Kenneth Faried (7) continued his strong frontcourt play for Team USA in the victory over the Dominican Republic.
David Dow/Getty Images
By Ben Golliver
September 03, 2014

Three thoughts from Team USA's 106-71 blowout victory over the Dominican Republic in Group C at the FIBA World Cup in Spain.

Left in the dust

 USA's 45-point blowout victory over the Dominican Republic in an Aug. 20 exhibition game proved be an accurate preview of Wednesday's action. With their opponent's only NBA player, Francisco Garcia, sitting out in advance of the Dominican Republic's Group C finale on Thursday, the Americans were free to coast on their massive talent advantage to a fourth straight double-digit victory.

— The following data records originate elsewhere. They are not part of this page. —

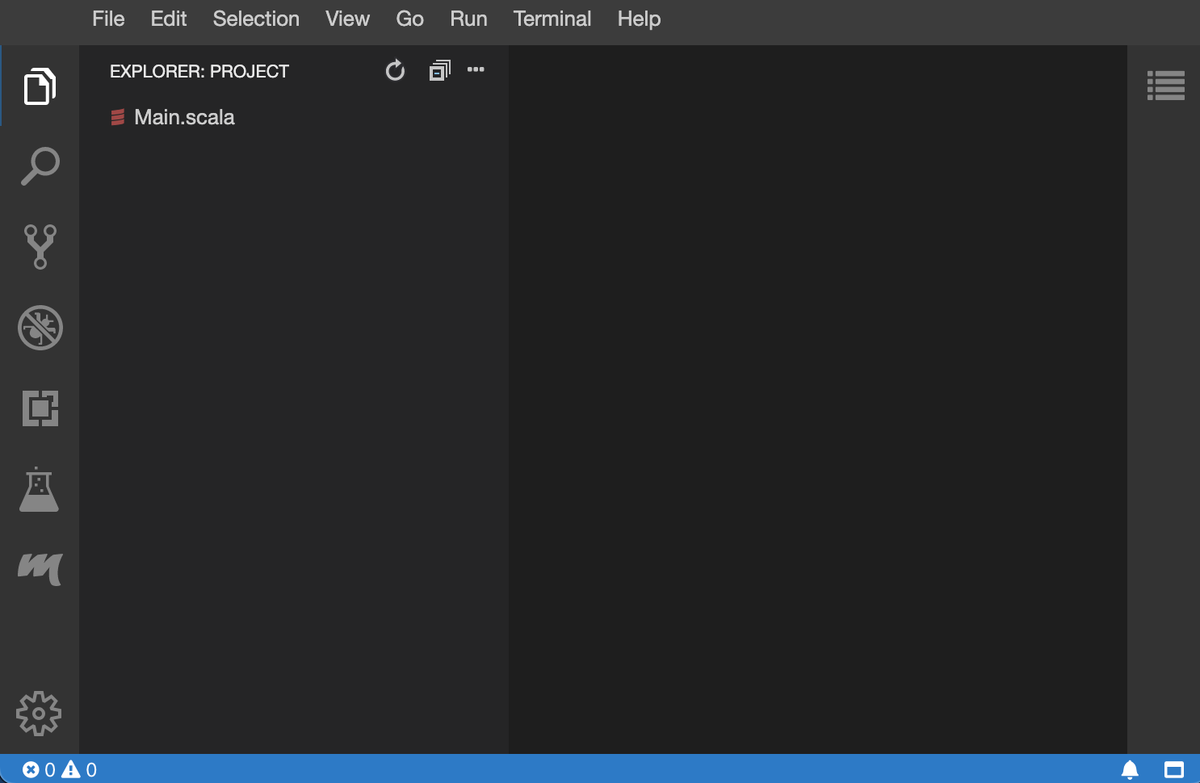The image size is (1200, 783).
Task: Open the Run menu
Action: (x=468, y=19)
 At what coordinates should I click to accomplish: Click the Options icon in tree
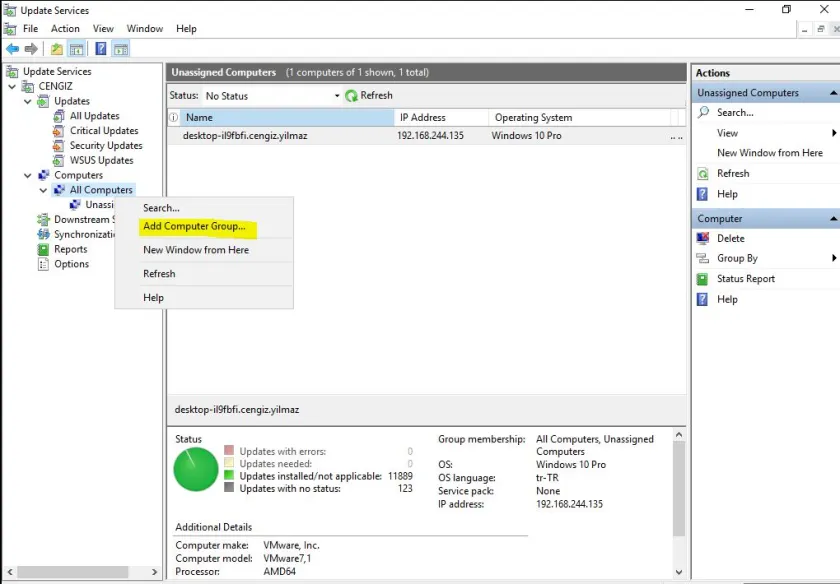[44, 265]
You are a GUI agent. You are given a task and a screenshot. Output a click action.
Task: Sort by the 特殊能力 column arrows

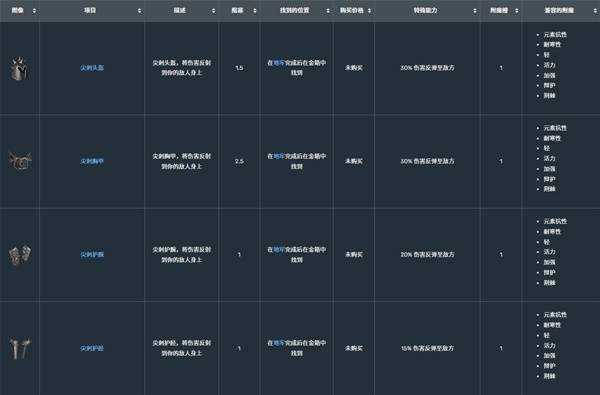point(475,11)
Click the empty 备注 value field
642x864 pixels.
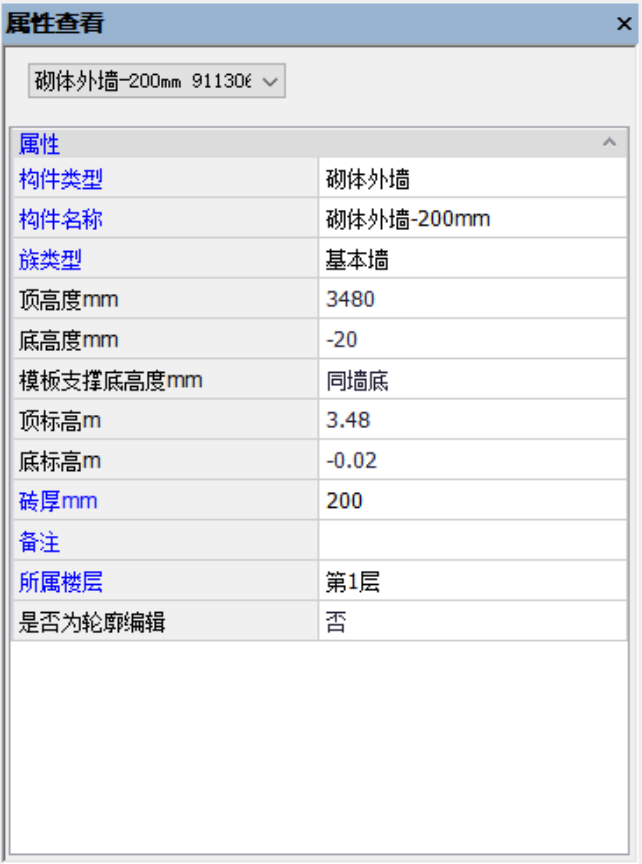tap(472, 542)
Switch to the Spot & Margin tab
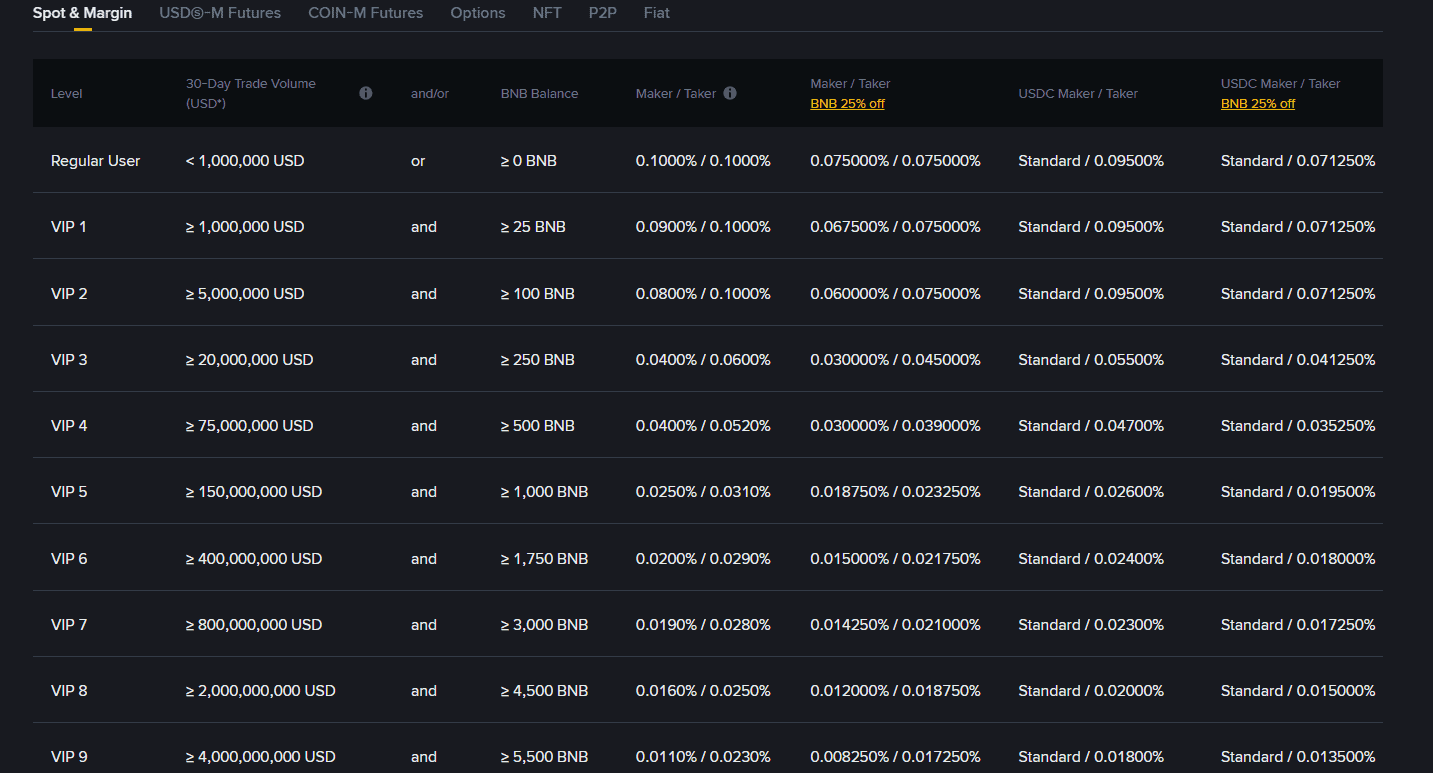1433x773 pixels. (x=82, y=13)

Overmatched at every position, particularly inside where Anthony Davis and Kenneth Faried encountered little resistance, the Dominicans managed to hang around until late in the second quarter, capitalizing on USA's poor outside shooting, turnover problems and up-and-down defensive effort. As with its opener, when Finland was held without a field goal for the entire second quarter, USA had no trouble pulling away when it decided to tighten up. An 8-1 run to close the first half was followed by a 22-0 run that spanned the third and fourth quarters, as the Dominicans were held scoreless for 7:46. That stretch saw USA bail on its wavering outside game -- 6-for-21 (28.6 percent) on the night, with James Harden, Kyrie Irving and Derrick Rose combining to shoot 1-for-8 from deep -- and keep it simple. Dunks, lay-ups and free throws accounted for 16 consecutive USA points, and that was that against another inferior opponent. 

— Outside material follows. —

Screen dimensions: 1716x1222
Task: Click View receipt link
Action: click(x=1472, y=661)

FIBA World Cup standouts on NBA teams' radars

An optimist would look at the stretch and highlight USA's abilities to create offense for itself through defensive intensity. The Dominicans committed 26 turnovers, and their miscues, particularly in the game-deciding stretch, translated straight into high-percentage transition opportunities going the other way. Maintaining maximum energy throughout a series of one-sided games isn't easy, and the fact that USA was able to tap its defense and fast-break finishing at will protected against ennui and covered up weaknesses in other areas. 

A pessimist, however, might wonder whether this game profile -- over-reliance on inside scoring, bouts of sloppiness, no overwhelming outside threat -- will be sufficient to top Spain in the anticipated gold medal showdown. Isn't this USA team fairly beatable if its shooting isn't on, if it gets a little loose with the ball, if its opponent can handle ball pressure and if it doesn't enjoy an enormous size and length advantage inside?

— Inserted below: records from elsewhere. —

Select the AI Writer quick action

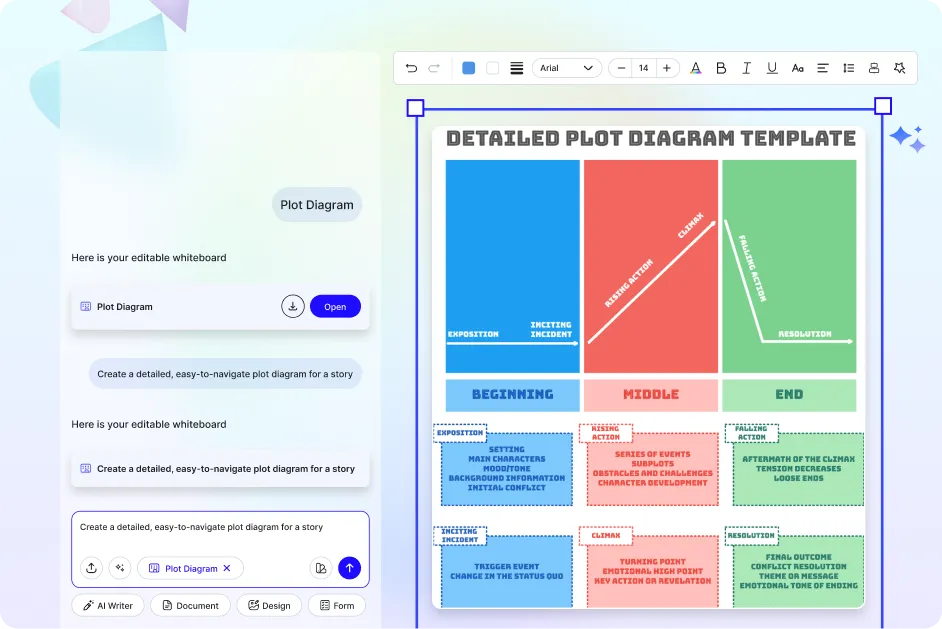point(107,605)

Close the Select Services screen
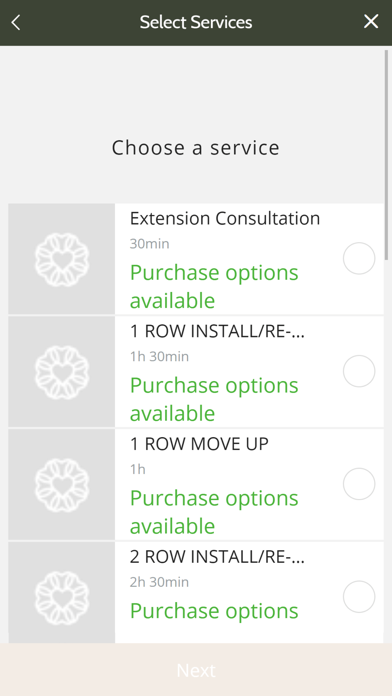click(x=371, y=21)
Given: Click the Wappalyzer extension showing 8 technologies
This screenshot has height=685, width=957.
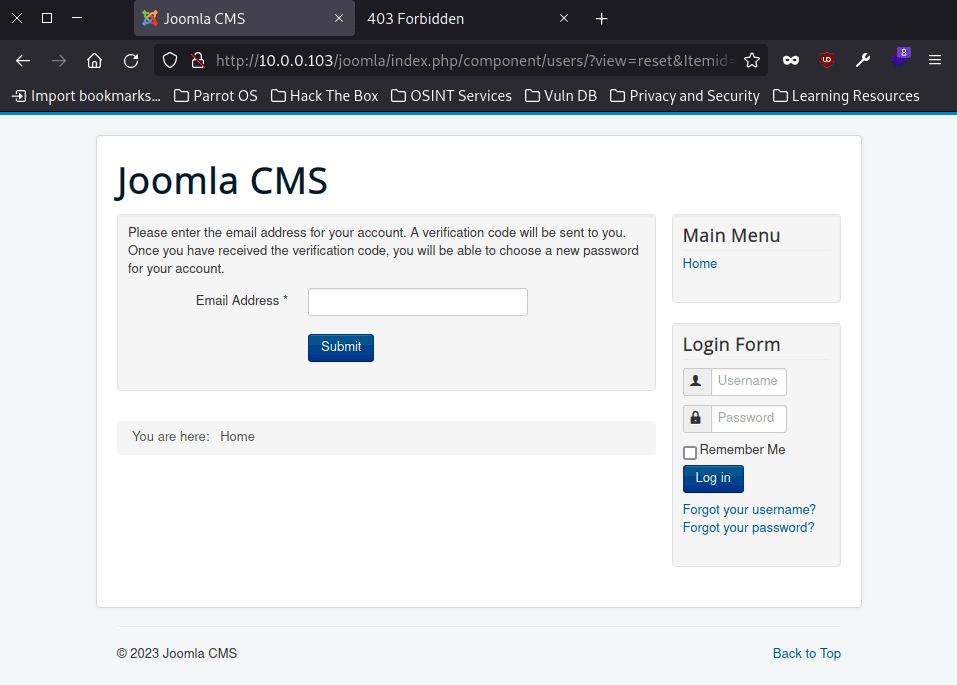Looking at the screenshot, I should (x=898, y=60).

Is Kenneth Faried fool's gold?

At the heart of the "beatability" question is Faried, who was once again one of USA's top performers, tallying 16 points on 8-of-11 shooting and six rebounds in 17 minutes. The 24-year-old Nuggets forward has been a godsend for coach Mike Krzyzewski, not only because he has shown the ability to step into the massive minutes void left by Kevin Durant and Kevin Love but because his trademark energy has powered USA during its flatter stretches. Just when you start to wonder about Rose's health, Curry's shot or Harden's shot selection, Faried flies over the opposition to crash the defensive glass, sprints down the court ahead of his fellow big men and throws down an authoritative alley-oop. Through four games, he has lived up to his pre-tournament billing as a crucial x-factor, and more.

There very well may come a time in this tournament, though, when Faried finds his sledding to be much tougher. Over his three-year NBA career, Faried has proven to be a productive rebounder (8.6 rebounds in 27.2 minutes last season) and a high-percentage shooter (54.5 percent from the field). Against the lesser competition he has seen so far, those strengths have been free to fully bloom. Faried can simply out-hustle, out-quick and out-jump players of similar height, and he can finish around the bucket, where he's most comfortable, without impediments.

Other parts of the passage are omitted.